**YOUR GOAL:**
Pictures must be left out. Retype exactly the lines from the one containing "Click the green" through the last line of the records below.

************

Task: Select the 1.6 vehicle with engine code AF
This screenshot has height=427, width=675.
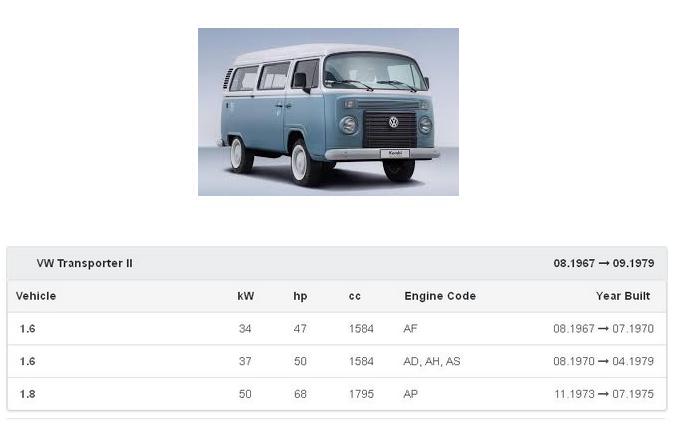Action: click(27, 329)
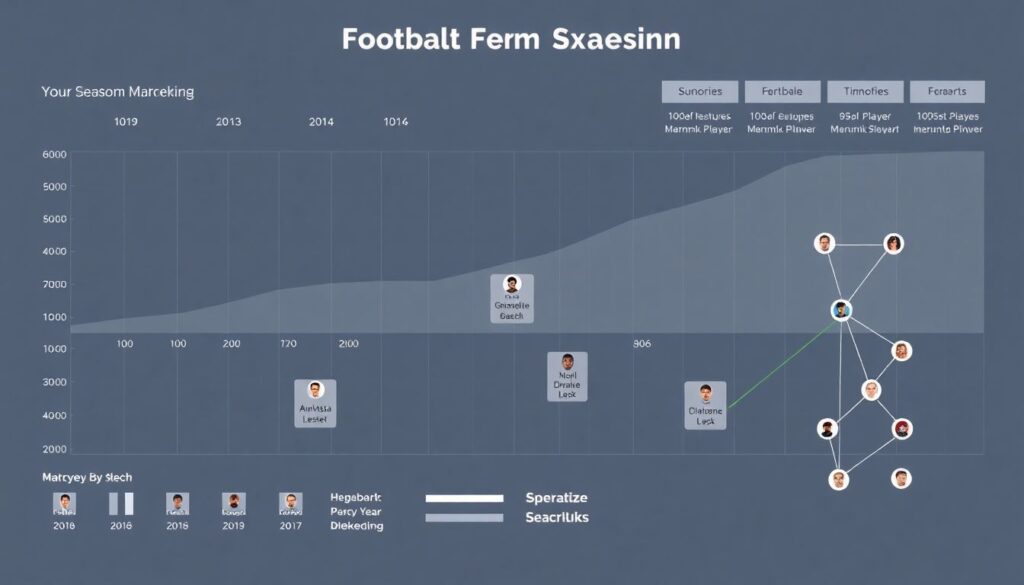Click the white Speratize legend bar
The height and width of the screenshot is (585, 1024).
(x=464, y=498)
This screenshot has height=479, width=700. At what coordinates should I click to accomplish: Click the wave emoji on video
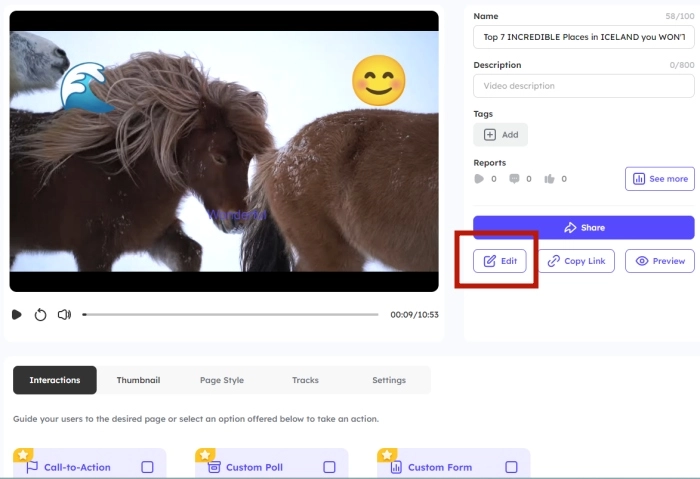click(82, 87)
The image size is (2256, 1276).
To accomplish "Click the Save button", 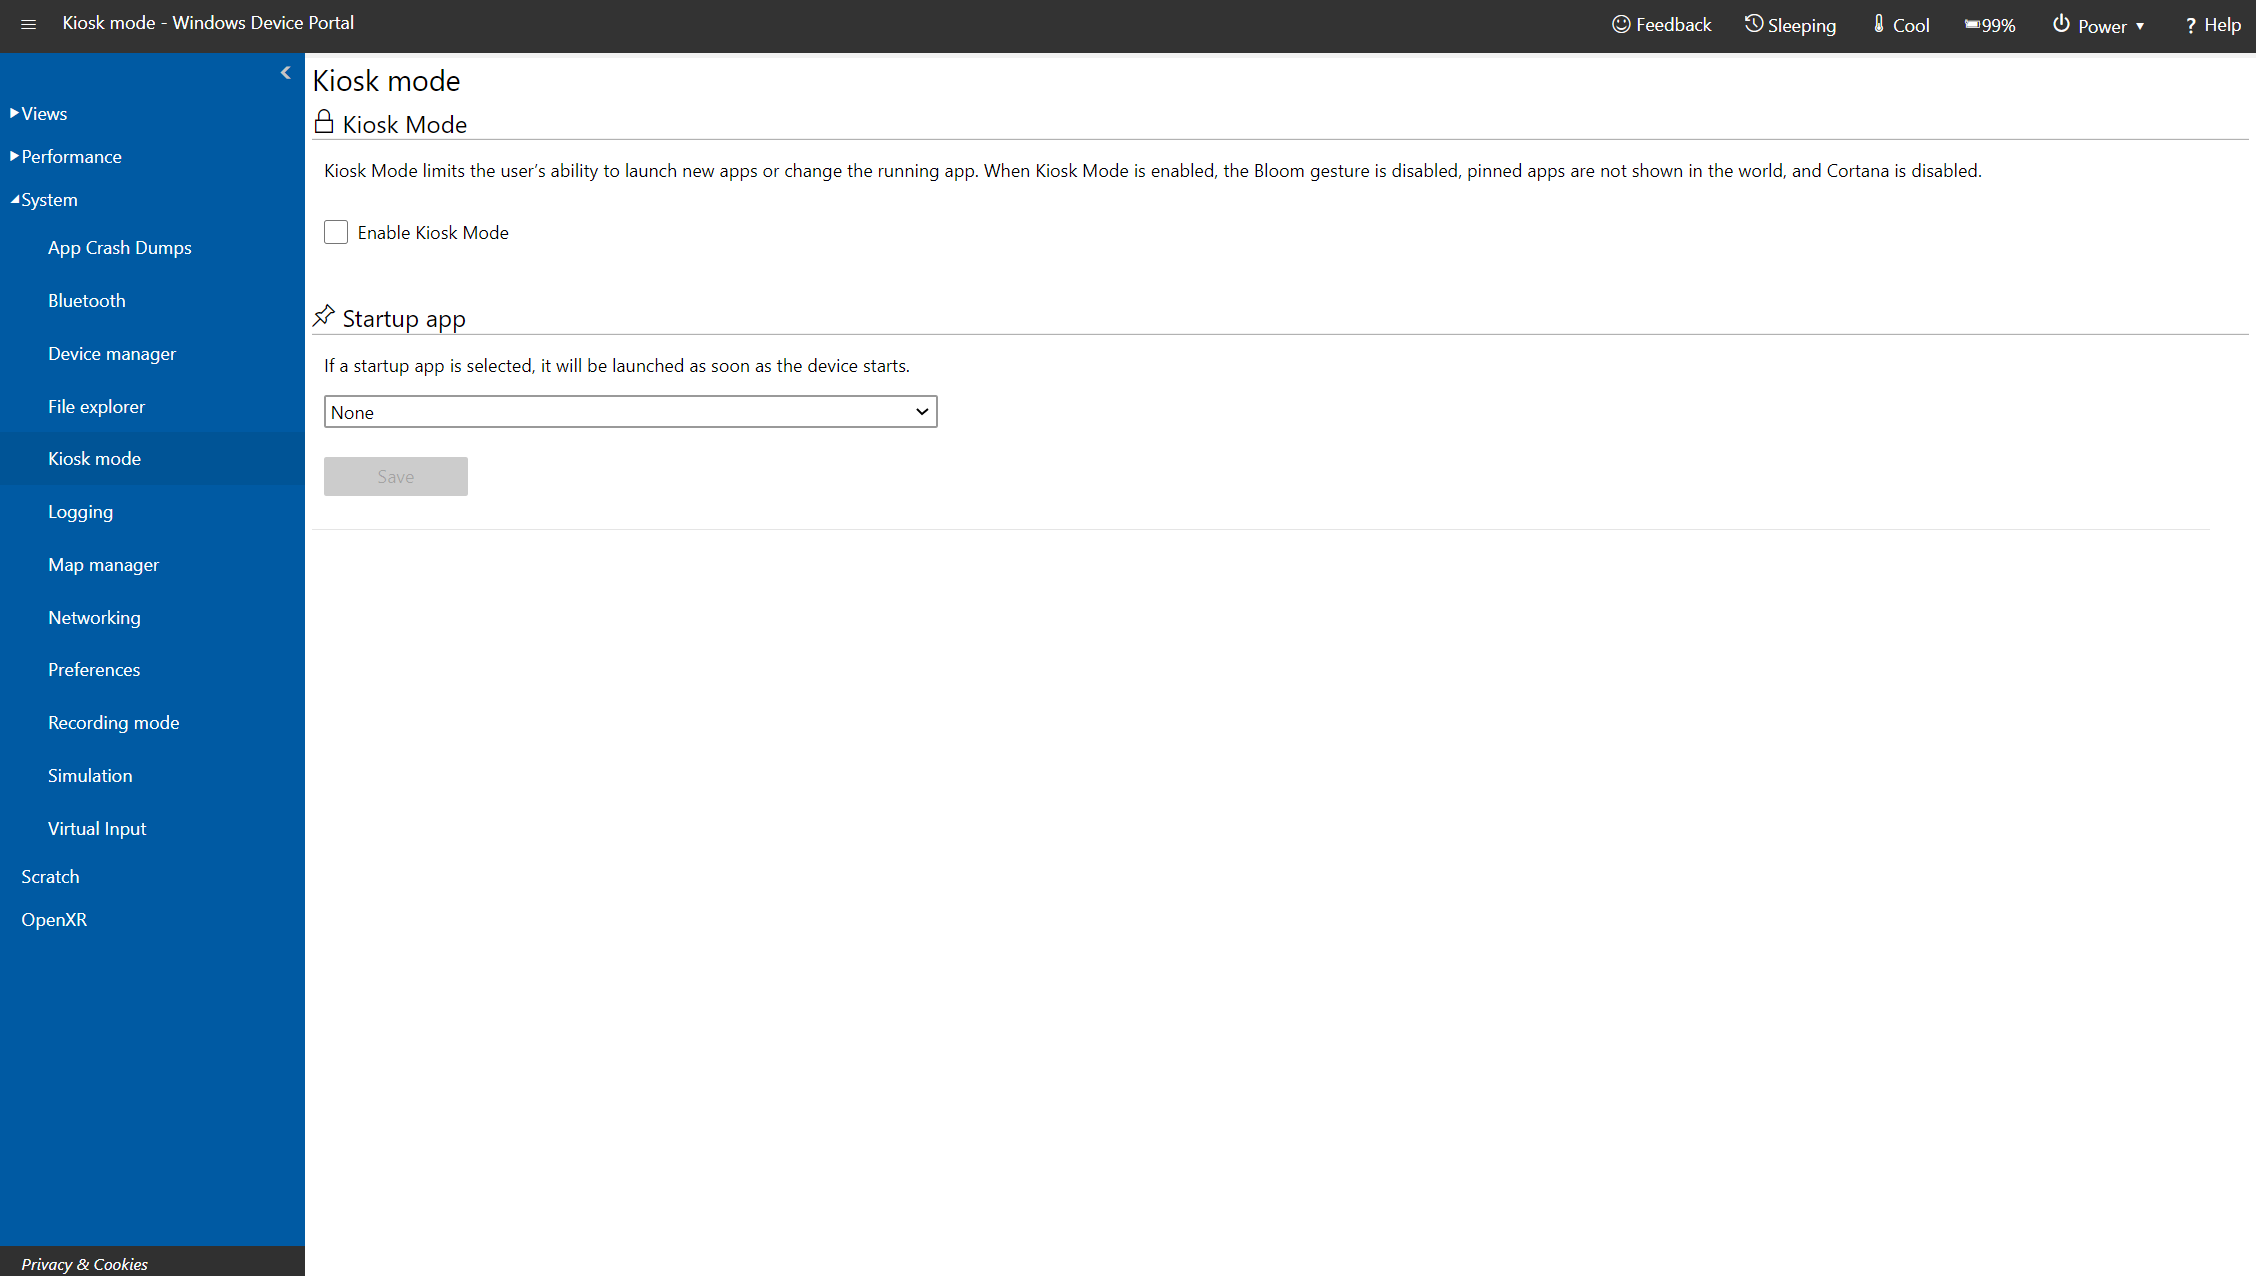I will click(x=395, y=475).
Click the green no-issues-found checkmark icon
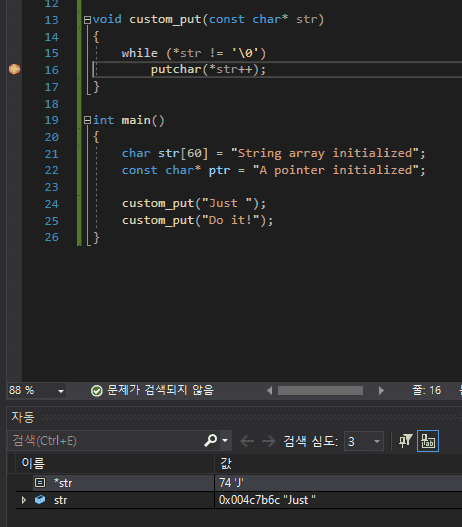Image resolution: width=462 pixels, height=527 pixels. [96, 391]
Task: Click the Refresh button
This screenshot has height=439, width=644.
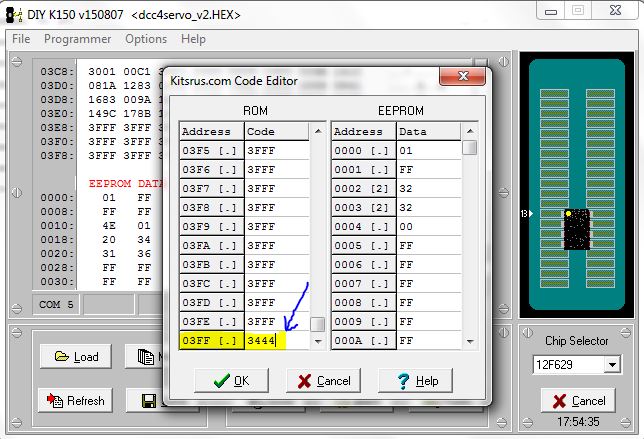Action: (x=77, y=401)
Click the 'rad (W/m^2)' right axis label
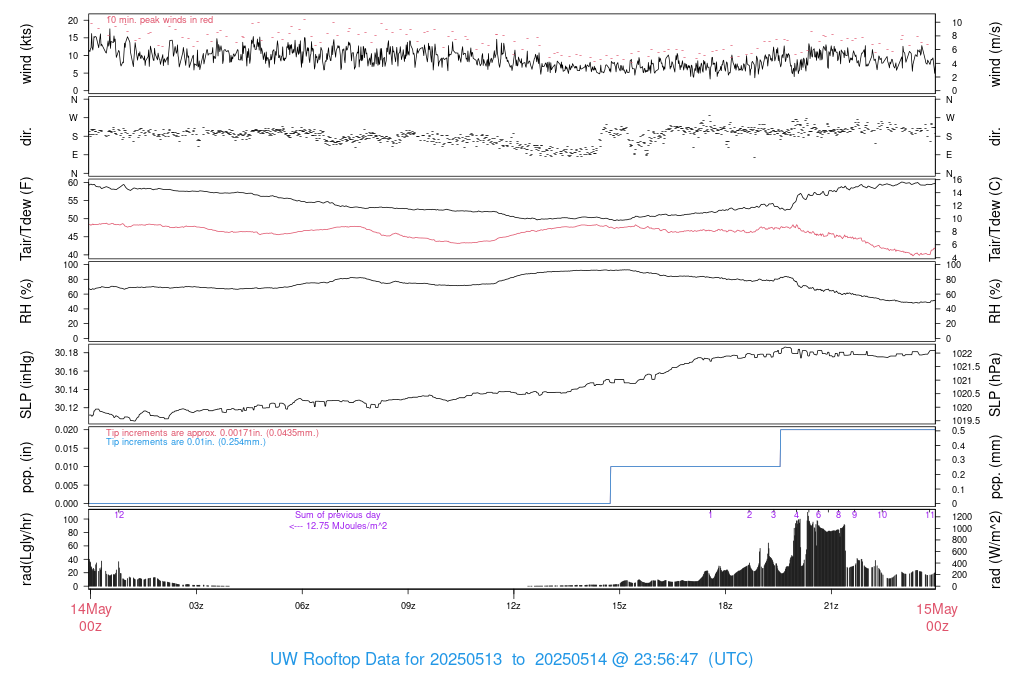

************

**ANSWER SECTION:**
Click the green no-issues-found checkmark icon
Image resolution: width=462 pixels, height=527 pixels. [96, 391]
Task: Click the Refresh button
This screenshot has height=439, width=644.
Action: (x=77, y=401)
Click the 'rad (W/m^2)' right axis label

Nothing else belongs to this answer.